In order to efficiently store data, we often spread related information across multiple tables. For instance, imagine that we own an e-commerce business and we want to track the products that have been ordered from our website. We could have one table with all of the following information:
- order_id
- customer_id
- customer_name
- customer_address
- customer_phone_number
- product_id
- product_description
- product_price
- quantity
- timestamp
However, a lot of this information would be repeated. If the same customer makes multiple orders, that customer’s name, address, and phone number will be reported multiple times. If the same product is ordered by multiple customers, then the product price and description will be repeated. This will make our orders table big and unmanageable.
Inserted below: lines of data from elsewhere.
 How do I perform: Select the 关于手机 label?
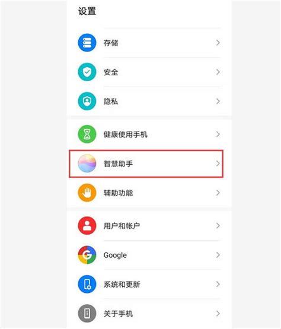point(118,314)
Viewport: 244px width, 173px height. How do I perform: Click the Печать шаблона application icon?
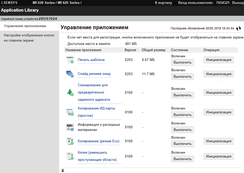coord(70,60)
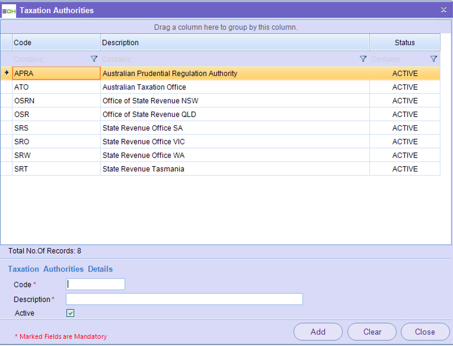Viewport: 453px width, 346px height.
Task: Click into the Description text field
Action: (x=184, y=299)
So instead, we can split our data into three tables:

- `orders` would contain the information necessary to describe an order: order_id, customer_id, product_id, quantity, and timestamp
- `products` would contain the information to describe each product: product_id, product_description and product_price
- `customers` would contain the information for each customer: customer_id, customer_name, customer_address, and customer_phone_number

#### Inner Merge
The .merge() method looks for columns that are common between two DataFrames and then looks for rows where those column’s values are the same. It then combines the matching rows into a single row in a new table.
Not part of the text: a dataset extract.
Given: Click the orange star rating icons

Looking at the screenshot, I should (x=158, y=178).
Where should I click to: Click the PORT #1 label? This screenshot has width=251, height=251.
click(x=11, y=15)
We can call the pd.merge() method with two tables like this:
```python
new_df = pd.merge(orders, customers)
```
This will match up all of the customer information to the orders that each customer made.
In addition to using pd.merge(), each DataFrame has its own .merge() method. For instance, if you wanted to merge orders with customers, you could use:
```python
new_df = orders.merge(customers)
```
We generally use this when we are joining more than two DataFrames together because we can “chain” the commands. The following command would merge orders to customers, and then the resulting DataFrame to products:
```python
big_df = orders.merge(customers).merge(products)
```
> __The Problem__

Generally, the products and customers DataFrames would not have the columns product_id or customer_id. Instead, they would both be called id and it would be implied that the id was the product_id for the products table and customer_id for the customers.
One way that we could address this problem is to use .rename() to rename the columns for our merges. In the example below, we will rename the column id to customer_id, so that orders and customers have a common column for the merge.
```python
pd.merge(orders, customers.rename(columns={'id': 'customer_id'}))
```

If we don’t want to do that, we have another option. We could use the keywords left_on and right_on to specify which columns we want to perform the merge on. In the example below, the “left” table is the one that comes first (orders), and the “right” table is the one that comes second (customers). This syntax says that we should match the customer_id from orders to the id in customers.
```python
pd.merge(orders, customers, left_on='customer_id', right_on='id')
```

If we use this syntax, we’ll end up with two columns called id, one from the first table and one from the second. Pandas won’t let you have two columns with the same name, so it will change them to id_x and id_y.

The new column names id_x and id_y aren’t very helpful for us when we read the table. We can help make them more useful by using the keyword suffixes. We can provide a list of suffixes to use instead of “_x” and “_y”.

For example, we could use the following code to make the suffixes reflect the table names:
```python
pd.merge(orders, customers, left_on='customer_id', right_on='id', suffixes=['_order', '_customer'])
```
#### Outer Merges
```python
pd.merge(company_a, company_b, how='outer')
pd.merge(company_a, company_b, how='left')
pd.merge(company_a, company_b, how="right")
```

#### Dataframe Concatenation
```python
pd.concat([df1, df2])
```
Used to join two dataframes together.